** EXERCISE DATA **
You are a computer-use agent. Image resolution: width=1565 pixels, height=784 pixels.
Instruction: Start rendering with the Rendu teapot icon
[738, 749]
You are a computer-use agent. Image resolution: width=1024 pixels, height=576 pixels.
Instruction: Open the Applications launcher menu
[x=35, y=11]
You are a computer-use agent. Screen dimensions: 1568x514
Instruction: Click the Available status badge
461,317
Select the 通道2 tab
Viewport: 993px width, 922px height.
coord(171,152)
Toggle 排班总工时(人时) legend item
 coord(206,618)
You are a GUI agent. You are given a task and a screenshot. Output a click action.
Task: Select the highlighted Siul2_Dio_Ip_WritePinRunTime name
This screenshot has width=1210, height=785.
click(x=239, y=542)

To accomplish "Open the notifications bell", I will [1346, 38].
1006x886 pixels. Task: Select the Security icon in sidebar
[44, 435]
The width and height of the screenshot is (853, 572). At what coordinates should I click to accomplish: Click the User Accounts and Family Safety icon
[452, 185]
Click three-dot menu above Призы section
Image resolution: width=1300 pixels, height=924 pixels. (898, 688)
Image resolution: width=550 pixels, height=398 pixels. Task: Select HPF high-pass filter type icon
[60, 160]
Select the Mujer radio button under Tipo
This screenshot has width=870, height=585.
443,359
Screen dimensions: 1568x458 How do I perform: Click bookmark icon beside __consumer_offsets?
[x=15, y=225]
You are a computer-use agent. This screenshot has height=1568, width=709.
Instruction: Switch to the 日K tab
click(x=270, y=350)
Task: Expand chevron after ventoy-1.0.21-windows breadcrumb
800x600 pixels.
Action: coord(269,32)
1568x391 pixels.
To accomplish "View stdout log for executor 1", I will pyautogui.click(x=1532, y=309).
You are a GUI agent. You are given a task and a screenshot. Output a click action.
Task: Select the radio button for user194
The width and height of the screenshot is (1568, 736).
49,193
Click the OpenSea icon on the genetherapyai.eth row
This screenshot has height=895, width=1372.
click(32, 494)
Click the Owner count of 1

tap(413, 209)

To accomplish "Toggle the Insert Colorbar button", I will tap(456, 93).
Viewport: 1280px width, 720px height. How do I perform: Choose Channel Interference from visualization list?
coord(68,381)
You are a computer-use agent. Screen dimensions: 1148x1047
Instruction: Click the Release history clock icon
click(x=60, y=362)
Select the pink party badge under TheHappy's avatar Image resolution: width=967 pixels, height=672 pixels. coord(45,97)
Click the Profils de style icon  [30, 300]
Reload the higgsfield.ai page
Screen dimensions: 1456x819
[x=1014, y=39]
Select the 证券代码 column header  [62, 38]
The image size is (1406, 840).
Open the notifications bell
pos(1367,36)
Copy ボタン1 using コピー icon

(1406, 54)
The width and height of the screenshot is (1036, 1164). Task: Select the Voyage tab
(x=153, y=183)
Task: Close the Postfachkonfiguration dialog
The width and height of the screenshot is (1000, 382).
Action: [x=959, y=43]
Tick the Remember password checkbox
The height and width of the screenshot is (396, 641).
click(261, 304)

** SHORT PROBLEM **
Can you copy the records above, from the line with "The width and height of the screenshot is (853, 572)." up to and including the line with "Action: coord(269,32)", keeping every character the same?

** THE RESULT **
The width and height of the screenshot is (853, 572). At what coordinates should I click to accomplish: Click the User Accounts and Family Safety icon
[452, 185]
Click three-dot menu above Призы section
Image resolution: width=1300 pixels, height=924 pixels. (898, 688)
Image resolution: width=550 pixels, height=398 pixels. Task: Select HPF high-pass filter type icon
[60, 160]
Select the Mujer radio button under Tipo
This screenshot has width=870, height=585.
443,359
Screen dimensions: 1568x458 How do I perform: Click bookmark icon beside __consumer_offsets?
[x=15, y=225]
You are a computer-use agent. This screenshot has height=1568, width=709.
Instruction: Switch to the 日K tab
click(x=270, y=350)
Task: Expand chevron after ventoy-1.0.21-windows breadcrumb
800x600 pixels.
Action: coord(269,32)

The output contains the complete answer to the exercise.